Lambert T. Koch, 58, ist Wirtschaftswissenschaftler und war von 2008 bis 2022 Rektor der Bergischen Universität Wuppertal. Viermal wurde er von DHV-Mitgliedern zum "Rektor des Jahres" gekürt. 2023 trat Koch die Nachfolge von Bernhard Kempen als Präsident des Deutschen Hochschulverbandes an. Foto: Deutscher Hochschulverband/BeAStarProductions.
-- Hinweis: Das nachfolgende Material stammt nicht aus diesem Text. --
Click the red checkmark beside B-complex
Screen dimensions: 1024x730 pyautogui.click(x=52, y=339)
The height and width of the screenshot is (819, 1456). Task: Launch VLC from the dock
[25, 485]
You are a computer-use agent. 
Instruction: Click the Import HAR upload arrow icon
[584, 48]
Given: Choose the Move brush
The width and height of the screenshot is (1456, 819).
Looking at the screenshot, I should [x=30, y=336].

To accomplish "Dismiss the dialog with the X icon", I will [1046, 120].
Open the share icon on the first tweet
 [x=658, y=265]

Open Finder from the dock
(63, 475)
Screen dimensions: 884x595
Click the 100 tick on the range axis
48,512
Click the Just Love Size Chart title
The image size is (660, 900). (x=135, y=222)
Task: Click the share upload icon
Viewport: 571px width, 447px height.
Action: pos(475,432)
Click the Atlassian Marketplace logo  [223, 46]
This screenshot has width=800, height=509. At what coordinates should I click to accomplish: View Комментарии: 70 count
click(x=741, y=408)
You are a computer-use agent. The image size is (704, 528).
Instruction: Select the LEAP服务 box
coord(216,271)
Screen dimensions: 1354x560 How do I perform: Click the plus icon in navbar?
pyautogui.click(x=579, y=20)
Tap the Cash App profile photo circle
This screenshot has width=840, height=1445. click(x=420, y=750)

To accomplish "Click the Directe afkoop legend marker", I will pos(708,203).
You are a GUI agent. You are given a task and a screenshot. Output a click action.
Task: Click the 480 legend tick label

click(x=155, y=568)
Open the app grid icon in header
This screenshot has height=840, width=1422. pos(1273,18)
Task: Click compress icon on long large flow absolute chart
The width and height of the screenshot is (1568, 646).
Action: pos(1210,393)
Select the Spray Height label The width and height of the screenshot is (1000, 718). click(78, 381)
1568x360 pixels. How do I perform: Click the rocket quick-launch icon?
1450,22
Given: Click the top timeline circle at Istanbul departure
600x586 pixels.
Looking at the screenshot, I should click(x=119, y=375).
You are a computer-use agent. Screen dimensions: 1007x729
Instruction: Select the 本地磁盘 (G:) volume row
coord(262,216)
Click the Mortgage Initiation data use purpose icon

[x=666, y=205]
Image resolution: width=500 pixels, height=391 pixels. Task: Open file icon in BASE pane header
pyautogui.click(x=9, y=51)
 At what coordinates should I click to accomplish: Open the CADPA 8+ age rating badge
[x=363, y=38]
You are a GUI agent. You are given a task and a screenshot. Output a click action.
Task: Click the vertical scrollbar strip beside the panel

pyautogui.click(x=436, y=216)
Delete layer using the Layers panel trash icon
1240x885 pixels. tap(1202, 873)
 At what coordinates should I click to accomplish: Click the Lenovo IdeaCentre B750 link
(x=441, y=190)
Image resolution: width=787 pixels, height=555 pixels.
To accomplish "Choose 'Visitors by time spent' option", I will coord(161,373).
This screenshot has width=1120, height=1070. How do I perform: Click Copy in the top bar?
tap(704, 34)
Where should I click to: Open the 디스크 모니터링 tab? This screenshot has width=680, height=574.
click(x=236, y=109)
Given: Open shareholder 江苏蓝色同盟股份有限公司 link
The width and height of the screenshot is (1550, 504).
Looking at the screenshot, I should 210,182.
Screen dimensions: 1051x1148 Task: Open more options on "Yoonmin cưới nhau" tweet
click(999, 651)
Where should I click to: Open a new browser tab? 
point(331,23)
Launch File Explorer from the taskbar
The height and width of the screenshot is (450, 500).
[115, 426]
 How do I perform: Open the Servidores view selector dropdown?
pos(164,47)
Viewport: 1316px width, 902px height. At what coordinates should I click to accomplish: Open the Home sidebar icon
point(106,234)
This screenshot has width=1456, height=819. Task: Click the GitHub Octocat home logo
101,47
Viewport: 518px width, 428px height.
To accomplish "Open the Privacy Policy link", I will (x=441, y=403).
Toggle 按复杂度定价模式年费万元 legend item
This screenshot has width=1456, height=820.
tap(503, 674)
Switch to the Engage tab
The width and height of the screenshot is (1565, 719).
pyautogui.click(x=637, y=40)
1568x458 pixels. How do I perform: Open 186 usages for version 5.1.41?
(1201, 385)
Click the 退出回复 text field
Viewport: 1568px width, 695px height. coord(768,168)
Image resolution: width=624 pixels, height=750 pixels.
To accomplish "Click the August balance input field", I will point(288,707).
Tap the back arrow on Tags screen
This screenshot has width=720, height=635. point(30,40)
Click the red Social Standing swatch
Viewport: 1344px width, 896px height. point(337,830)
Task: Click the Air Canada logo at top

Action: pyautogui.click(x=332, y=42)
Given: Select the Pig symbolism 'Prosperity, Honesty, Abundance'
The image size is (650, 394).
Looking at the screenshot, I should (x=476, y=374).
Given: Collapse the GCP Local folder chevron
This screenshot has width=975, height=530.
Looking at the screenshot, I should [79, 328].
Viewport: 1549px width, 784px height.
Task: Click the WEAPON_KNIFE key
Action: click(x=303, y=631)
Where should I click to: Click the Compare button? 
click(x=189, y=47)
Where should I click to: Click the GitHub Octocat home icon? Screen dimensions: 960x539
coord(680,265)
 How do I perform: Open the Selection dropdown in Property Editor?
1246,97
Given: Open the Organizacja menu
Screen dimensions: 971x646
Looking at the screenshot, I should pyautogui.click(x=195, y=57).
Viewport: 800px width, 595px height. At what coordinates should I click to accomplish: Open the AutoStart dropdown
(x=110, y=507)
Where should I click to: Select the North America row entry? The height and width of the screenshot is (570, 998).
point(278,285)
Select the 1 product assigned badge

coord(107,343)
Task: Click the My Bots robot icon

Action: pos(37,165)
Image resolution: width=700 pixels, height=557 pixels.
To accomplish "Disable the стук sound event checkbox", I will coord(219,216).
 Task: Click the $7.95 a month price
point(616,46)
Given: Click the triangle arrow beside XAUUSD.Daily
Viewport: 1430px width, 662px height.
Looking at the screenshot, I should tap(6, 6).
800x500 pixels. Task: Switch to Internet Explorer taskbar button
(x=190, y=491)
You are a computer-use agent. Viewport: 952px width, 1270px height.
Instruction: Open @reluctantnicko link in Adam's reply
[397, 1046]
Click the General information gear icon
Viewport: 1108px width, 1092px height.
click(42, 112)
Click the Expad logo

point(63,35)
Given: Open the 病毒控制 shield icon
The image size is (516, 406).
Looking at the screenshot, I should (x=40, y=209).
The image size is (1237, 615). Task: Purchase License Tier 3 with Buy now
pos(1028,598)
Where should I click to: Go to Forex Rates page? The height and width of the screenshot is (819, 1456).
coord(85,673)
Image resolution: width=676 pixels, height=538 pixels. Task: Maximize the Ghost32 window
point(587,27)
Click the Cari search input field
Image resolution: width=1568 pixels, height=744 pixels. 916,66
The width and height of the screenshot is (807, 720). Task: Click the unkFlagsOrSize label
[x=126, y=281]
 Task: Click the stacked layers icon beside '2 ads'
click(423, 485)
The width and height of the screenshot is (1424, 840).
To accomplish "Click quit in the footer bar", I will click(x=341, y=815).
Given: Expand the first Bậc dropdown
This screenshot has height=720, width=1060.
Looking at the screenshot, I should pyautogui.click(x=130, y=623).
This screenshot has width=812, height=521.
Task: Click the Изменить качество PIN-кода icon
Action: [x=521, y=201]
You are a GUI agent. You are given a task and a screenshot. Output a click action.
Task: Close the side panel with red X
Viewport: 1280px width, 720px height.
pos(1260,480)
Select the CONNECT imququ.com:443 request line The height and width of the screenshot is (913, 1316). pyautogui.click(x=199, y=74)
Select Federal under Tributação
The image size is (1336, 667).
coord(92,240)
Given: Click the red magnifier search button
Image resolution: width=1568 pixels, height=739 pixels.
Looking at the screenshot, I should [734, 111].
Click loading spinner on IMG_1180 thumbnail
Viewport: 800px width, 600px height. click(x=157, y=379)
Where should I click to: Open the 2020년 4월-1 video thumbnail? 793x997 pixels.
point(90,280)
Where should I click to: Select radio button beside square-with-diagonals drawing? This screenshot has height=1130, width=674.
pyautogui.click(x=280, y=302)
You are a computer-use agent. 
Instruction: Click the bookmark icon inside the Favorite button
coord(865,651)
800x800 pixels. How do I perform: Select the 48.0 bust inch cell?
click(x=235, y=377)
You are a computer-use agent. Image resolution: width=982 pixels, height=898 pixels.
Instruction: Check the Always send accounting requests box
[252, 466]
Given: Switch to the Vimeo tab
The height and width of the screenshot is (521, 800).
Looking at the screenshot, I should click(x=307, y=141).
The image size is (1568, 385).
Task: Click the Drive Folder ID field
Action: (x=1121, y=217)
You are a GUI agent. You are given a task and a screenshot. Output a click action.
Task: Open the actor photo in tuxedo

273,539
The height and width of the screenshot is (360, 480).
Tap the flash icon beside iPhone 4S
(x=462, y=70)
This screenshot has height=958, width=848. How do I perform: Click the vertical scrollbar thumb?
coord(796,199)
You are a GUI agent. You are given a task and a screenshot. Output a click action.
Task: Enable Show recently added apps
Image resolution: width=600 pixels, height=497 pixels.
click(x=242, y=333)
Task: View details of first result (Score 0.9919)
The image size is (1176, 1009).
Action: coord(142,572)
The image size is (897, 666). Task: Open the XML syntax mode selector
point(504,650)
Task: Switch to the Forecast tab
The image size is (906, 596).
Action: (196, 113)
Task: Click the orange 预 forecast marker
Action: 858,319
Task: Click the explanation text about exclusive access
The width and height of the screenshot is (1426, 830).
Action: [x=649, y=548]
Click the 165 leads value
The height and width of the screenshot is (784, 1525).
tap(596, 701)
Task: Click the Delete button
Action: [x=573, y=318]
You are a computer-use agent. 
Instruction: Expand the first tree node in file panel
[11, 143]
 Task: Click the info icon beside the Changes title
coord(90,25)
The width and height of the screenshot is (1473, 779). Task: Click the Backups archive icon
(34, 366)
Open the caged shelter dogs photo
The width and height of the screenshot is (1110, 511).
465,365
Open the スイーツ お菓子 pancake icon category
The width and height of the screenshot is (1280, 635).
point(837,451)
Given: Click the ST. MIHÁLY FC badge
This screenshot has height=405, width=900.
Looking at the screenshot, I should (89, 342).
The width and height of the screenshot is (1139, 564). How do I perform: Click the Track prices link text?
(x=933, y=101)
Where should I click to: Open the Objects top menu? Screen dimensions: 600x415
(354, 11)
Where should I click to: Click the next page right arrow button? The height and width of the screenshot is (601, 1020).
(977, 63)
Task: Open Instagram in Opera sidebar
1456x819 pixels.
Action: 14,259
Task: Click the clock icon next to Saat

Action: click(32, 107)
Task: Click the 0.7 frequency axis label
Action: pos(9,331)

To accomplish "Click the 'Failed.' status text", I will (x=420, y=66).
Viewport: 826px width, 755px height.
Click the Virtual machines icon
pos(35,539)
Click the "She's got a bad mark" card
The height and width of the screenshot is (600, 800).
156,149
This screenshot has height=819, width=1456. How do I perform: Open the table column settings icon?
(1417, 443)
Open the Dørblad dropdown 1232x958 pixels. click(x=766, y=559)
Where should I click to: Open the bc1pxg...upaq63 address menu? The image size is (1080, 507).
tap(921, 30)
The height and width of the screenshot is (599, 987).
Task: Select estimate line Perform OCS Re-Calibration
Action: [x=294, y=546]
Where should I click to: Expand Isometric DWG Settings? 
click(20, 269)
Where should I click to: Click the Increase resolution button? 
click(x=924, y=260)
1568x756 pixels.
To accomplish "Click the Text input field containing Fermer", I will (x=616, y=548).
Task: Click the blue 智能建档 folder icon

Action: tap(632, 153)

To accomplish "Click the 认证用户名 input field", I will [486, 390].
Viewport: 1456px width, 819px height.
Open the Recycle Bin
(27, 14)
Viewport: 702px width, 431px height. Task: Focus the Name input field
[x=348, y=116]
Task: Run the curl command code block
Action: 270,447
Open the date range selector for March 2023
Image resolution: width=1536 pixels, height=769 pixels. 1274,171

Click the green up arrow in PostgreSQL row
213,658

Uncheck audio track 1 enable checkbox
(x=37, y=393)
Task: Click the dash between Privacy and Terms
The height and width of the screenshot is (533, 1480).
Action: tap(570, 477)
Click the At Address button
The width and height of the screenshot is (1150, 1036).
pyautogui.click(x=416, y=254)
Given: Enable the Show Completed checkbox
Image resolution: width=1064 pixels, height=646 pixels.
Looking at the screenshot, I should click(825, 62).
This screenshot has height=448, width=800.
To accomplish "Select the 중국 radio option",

Herr Koch, der Deutsche Hochschulverband (DHV) bezeichnet sich selbst als "Berufsvertretung der Wissenschaftlerinnen und Wissenschaftler in Deutschland". Wäre es nicht fairer zu sagen, dass er lange vor allem eine Vertretung arrivierter Professoren und ihre Interessen war? Und ist er es immer noch?
Wie es der Begriff "Berufsvertretung" nahelegt, versteht sich der DHV schwerpunktmäßig als ein Interessenverbund von Menschen, die hauptberuflich und dauerhaft in der Wissenschaft tätig sind oder sich für eine solche Tätigkeit qualifizieren. Natürlich passt er sich dabei an veränderte Karrierewege an. So hat er sich schon vor Jahren nicht nur für Habilitierende und Juniorprofessorinnen und -professoren, sondern generell auch für Postdocs geöffnet. Die Serviceangebote des DHV wollen Mitglieder in jedem beruflichen Stadium ansprechen – von der Phase der Qualifizierung bis in die Zeit nach der Emeritierung. Was Studierende und Promovierende anbetrifft, strebt rein statistisch am Ende nur ein geringer Prozentsatz eine wissenschaftliche Karriere an. Dennoch sind uns auch berechtigte Interessen dieser Gruppen nicht gleichgültig.
Rund 70 Prozent der DHV-Mitglieder sind unbefristet beschäftigte Professorinnen und Professoren. Was tun Sie, um den Anteil von Wissenschaftlerinnen und Wissenschaftlern zu erhöhen, die keine Professur, aber eine Dauerstelle haben? Und wie wollen Sie mehr junge Wissenschaftlerinnen und Wissenschaftler in der Karrierephase als Mitglieder gewinnen? Zuletzt gab es in zwei Protestwellen sogar zahlreiche Austritte.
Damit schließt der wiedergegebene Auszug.